WRITTEN PROBLEM:
Lay out as a numbered list, omitting blank lines, the lines of the listing from the line containing "This screenshot has width=1568, height=380." through the end of the listing.
════════════════════
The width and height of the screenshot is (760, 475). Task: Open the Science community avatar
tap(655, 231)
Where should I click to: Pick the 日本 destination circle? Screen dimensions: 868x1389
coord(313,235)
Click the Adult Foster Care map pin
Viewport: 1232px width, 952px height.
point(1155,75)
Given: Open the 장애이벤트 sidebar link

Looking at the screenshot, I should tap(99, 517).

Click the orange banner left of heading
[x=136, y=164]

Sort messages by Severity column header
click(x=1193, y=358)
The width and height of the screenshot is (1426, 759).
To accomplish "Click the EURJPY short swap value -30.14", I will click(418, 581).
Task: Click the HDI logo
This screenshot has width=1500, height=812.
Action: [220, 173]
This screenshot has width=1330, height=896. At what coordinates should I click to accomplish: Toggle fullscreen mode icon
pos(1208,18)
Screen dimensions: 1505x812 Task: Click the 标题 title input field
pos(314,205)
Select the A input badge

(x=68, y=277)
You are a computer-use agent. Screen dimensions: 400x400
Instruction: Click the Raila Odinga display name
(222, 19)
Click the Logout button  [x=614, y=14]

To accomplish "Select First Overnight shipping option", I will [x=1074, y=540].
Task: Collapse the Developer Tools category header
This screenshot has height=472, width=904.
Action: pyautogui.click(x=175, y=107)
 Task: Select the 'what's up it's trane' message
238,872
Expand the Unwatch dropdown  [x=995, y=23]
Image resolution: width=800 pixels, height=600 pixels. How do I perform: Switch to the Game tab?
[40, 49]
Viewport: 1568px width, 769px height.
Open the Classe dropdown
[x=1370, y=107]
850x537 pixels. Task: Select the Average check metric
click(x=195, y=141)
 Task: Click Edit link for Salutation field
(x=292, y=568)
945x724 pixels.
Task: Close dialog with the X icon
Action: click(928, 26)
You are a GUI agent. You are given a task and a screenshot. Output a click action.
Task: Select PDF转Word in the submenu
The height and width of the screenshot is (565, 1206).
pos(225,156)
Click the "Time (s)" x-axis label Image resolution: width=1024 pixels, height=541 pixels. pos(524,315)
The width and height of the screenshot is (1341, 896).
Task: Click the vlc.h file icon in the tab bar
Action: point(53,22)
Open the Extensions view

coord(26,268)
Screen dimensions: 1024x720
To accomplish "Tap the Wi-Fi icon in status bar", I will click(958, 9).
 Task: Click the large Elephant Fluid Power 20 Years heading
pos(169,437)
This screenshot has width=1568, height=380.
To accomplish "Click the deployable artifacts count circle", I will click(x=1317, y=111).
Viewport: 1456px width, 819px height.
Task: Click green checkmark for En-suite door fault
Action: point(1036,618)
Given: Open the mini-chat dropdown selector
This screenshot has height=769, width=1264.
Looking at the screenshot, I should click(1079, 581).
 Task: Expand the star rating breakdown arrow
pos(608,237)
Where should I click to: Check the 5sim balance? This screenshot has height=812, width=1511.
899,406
════════════════════
WRITTEN ANSWER:
1. This screenshot has width=1568, height=380.
2. To accomplish "Click the deployable artifacts count circle", I will click(x=1317, y=111).
3. Viewport: 1456px width, 819px height.
4. Task: Click green checkmark for En-suite door fault
5. Action: point(1036,618)
6. Given: Open the mini-chat dropdown selector
7. This screenshot has height=769, width=1264.
8. Looking at the screenshot, I should click(1079, 581).
9.  Task: Expand the star rating breakdown arrow
10. pos(608,237)
11. Where should I click to: Check the 5sim balance? This screenshot has height=812, width=1511.
12. 899,406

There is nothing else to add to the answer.